------ TEXTE À LIRE ------
Congo-Brazzaville : Le mirage de l’élection présidentielle de 2021
Par Patrice Aimé Césaire MIAKASSISSA
C’est l’art de mettre la charrue avant les bœufs. Ainsi le vainqueur rafle toute la mise avec des dés pipés et des règles déjà établies à l’avance. Avions-nous encore besoin de parler de cette parodie ?
Alors que l’horizon est toujours sombre pour les Congolais, à juste titre ou pas, certains d’entre nous de l’opposition congolaise sont sur les starting-blocks de ce non événement savamment orchestré par la dictature pour faire diversion. N’oublions pas et jamais que dans une tyrannie, c’est toujours le tyran qui gagne les élections qu’il organise et ici en l’occurrence Sassou ; Telle est sa devise. Comme une cellule cancéreuse dont aucun traitement ne viendra à bout, il a décidé de polluer notre existence jusqu’à la fin des temps.
Pour rappel, Sassou est toujours l’unique indéboulonnable et indémontable candidat du pouvoir militaire en place à défaut d’avoir pu régler dans la sérénité sa succession monarchique, afin de s’assurer une retraite paisible. Mais qu’il se rassure que tout système a une fin, et comme à son habitude il assumera toute sa forfaiture.
La cohérence de la pensée et de l’action est un élément essentiel du discours politique. Le combat de l’opposition est celui de la ré-instauration d’un État démocratique qui a été fauché dans la fleur de l’âge, avant son éclosion, le 05 juin 1997 par une terrible guerre civile dont il nous faudra revenir froidement sur la genèse. En somme, les nouveaux maîtres éblouis par les fastes du pouvoir voulurent mettre au pas les anciens caciques tout en oubliant l’essentiel de leur mission qu’ils avaient reçu de tout le peuple congolais. Une élection dans l’allégresse se transforma en une chasse aux sorcières. Ainsi, germa les graines de la division, de la mésentente, du tribalisme, du régionalisme qui nous gangrènent aujourd’hui.
La plateforme de l’opposition congolaise, notamment le Front républicain pour le respect de l’ordre constitutionnel et l’alternance démocratique (FROCAD), ne devra pas mourir devant nos ambitions égoïstes pour l’élection présidentielle de 2021.
Aurions-nous renoncé à nos idéaux pour succomber aux sirènes d’une pseudo-élection présidentielle pour laquelle les barons du PCT (Parti congolais du travail) agitent la peur de ne point la gagner en 2021 ? Mais de qui se moque-t-on ? L’heure du débauchage politique ou de la transhumance a commencé avec à la clé de la monnaie sonnante et trébuchante pendant que le peuple crie famine.
Le seul but de cette mascarade est d’attirer les opposants en mal de notoriété dans ce cirque politique afin de légitimer encore et encore un pouvoir dont l’existence ne dépend que de la frange militaire tribale solidement ancrée dans notre armée congolaise tel un abcès. Ne pas le crever signera notre échec.
Avions-nous oublié nos martyrs partis très tôt ou récemment pour nous lancer dans des aventures politiques hasardeuses ? Certains d’entre nous encore vivants vivent le martyr dans les geôles de notre pays qui est une prison à ciel ouvert. Le Congo-Brazzaville a sombré dans les oubliettes des nations civilisées. Le rôle de notre Président ne se résume plus qu’à parrainer des cérémonies funèbres et funestes tant le sort de la nation congolaise lui est dorénavant indifférent.
------
CONSIGNE A: Recopiez tels quels les enregistrements depuis la ligne qui contient « The height and width of the screenshot is (697, 1568). » jusqu'à la fin des enregistrements, ces deux limites comprises.
Ces enregistrements n'ont aucun lien avec le texte.
------ DONNÉES FOURNIES ------
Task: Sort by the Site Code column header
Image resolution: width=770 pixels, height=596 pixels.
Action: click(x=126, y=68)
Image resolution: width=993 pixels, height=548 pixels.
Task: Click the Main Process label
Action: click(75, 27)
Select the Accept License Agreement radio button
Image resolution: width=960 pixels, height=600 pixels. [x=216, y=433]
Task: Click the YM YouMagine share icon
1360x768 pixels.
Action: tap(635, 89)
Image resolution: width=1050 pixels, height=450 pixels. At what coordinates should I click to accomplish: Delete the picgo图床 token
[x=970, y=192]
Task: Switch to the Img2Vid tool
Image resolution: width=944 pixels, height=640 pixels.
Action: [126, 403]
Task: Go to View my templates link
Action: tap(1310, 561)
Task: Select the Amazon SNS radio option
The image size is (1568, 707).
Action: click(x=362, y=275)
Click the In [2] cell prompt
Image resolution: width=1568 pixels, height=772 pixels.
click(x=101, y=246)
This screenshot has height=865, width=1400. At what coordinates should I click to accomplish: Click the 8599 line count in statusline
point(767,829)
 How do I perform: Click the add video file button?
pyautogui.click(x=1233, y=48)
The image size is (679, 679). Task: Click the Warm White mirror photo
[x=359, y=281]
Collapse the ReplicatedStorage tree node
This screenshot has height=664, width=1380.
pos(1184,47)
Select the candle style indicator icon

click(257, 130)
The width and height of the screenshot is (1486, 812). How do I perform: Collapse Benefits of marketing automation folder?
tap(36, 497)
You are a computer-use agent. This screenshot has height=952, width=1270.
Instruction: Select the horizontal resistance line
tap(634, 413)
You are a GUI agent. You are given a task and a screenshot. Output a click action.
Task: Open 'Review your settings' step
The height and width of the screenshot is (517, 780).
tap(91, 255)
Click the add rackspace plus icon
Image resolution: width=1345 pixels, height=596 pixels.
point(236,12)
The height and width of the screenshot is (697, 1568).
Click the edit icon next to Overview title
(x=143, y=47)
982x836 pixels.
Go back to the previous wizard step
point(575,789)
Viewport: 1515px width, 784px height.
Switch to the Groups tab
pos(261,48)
------
CONSIGNE B: Veuillez reproduire fidèlement le passage du texte sur l'élection présidentielle de 2021, de « La plateforme de » à « peuple crie famine. ».

CORRIGÉ A:
The height and width of the screenshot is (697, 1568).
Click the edit icon next to Overview title
(x=143, y=47)
982x836 pixels.
Go back to the previous wizard step
point(575,789)
Viewport: 1515px width, 784px height.
Switch to the Groups tab
pos(261,48)

CORRIGÉ B:
La plateforme de l’opposition congolaise, notamment le Front républicain pour le respect de l’ordre constitutionnel et l’alternance démocratique (FROCAD), ne devra pas mourir devant nos ambitions égoïstes pour l’élection présidentielle de 2021.
Aurions-nous renoncé à nos idéaux pour succomber aux sirènes d’une pseudo-élection présidentielle pour laquelle les barons du PCT (Parti congolais du travail) agitent la peur de ne point la gagner en 2021 ? Mais de qui se moque-t-on ? L’heure du débauchage politique ou de la transhumance a commencé avec à la clé de la monnaie sonnante et trébuchante pendant que le peuple crie famine.